However, there are some challenges to deep learning-based techniques in vehicle and vehicle license 
plate detection and recognition. Firstly, fake objects from a complex environment around the vehicle reduce 
the accuracy of detection by confusing the deep neural networks, buildings, trees, pedestrians, and other 
objects surrounded the vehicles. Secondly, the weather and illumination blur the vehicles and license plate, 
strong sunlight, foggy, rainy, and shadow. Thirdly, the human factor, speed of the vehicle, driver behaviors. 
All of the above make the difficult to achieve accurate and efficient detection. 

In this paper, we proposed a hierarchical RCNN system for vehicle detection and license plate 
recognition under complex traffic backgrounds. The system contains four steps: i) a high-level RCNN to 
detect vehicles from traffic images/video, ii) a lower level RCNN is used to locate the license plate from the 
detected vehicle regions, iii) a smaller RCNN is trained to detect individual letter from the detected license 
plate, iv) finally an RCNN classified is employed to recognize the individual letter. To reduce computation, 
the training data were cropped into smaller blocks. The main innovation of the proposed method is 
manifested in the idea of hierarchical structure with multiple-level networks for sub-tasks. Differentiating 
from the common all-in-one deep learning structure, the proposed method considers the license plate 
recognition as multiple sub-tasks, which enables the optimization of network depth and structure for each 
sub-task. Each RCNN is designed with careful consideration of the complexity of the problem to be solved in 
the corresponding level, so an RCNN of appropriate depth is chosen for each step. The experiment results 
show the proposed system has higher speed and accuracy. 

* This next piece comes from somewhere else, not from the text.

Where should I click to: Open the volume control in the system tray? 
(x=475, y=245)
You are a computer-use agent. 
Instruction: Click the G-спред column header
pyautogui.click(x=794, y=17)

The rest of the paper is organized as follows. Section 2 introduces the relative work. Section 3 
explains the proposed method. Section 4 demonstrates the experiments and analysis. Section 5 concludes the 
paper and indicates future work. 


2. RESEARCH METHOD 
2.1. Vehicle and license plate detection 

Vehicle detection has been popularly studied in literature based on computer vision, which is the 
fundamental stage for an automatic driver system. There are many algorithms developed. According to the 
literature, vehicle detection is categorized into moving vehicle detection and static vehicle detection. In this 
paper, we focus on only moving vehicle detection. The features, background subtractions, frame difference, 
optical flow, machine learning, and combined methods are used to detect moving detection. A method was 
proposed [6] using optical flow to detect a moving vehicle. The color and texture features were used to 
reduce the effects from the complex background, and the fuzzy background subtraction was developed [7] for 
moving vehicle detection. [8] improved the frame difference method for moving vehicle detection using 
image contrast and morphological filter. The optical flow was combined with k-nearest neighbor (KNN) to 
classify the different kinds of moving vehicles [12]. An anti-tracking system [17] was proposed to detect the 
vehicle based on Haar features and modified the adaptive boosting algorithm. 

The vehicle license plate, as an ID, can uniquely identify vehicles. So the automatic license plate 
detection and recognition is one of the important tasks in an intelligent driving system. Various methods have 
been developed, a method [10] was developed to detect vehicle plates using salient features, with a success 
rate of 93.1% reported. The rear vehicle lights were used to detect the range of license plate and then identify 
the license plated using the histogram algorithm [11], which was only validated by vehicles from five 
countries. The average success rate is 90.4%. An automatic license plate recognition [12] was proposed using 
updated YOLO, with a license plate recognition accuracy of 78%. However, the accurate rate still is an issue 
for real applications. And most of these methods have high computational requirements due to the system's 
need to search the vehicles and vehicle license plate from large and high-resolution images or videos that 
were captured from the road. 


2.2. Region convolution neural network (RCNN) 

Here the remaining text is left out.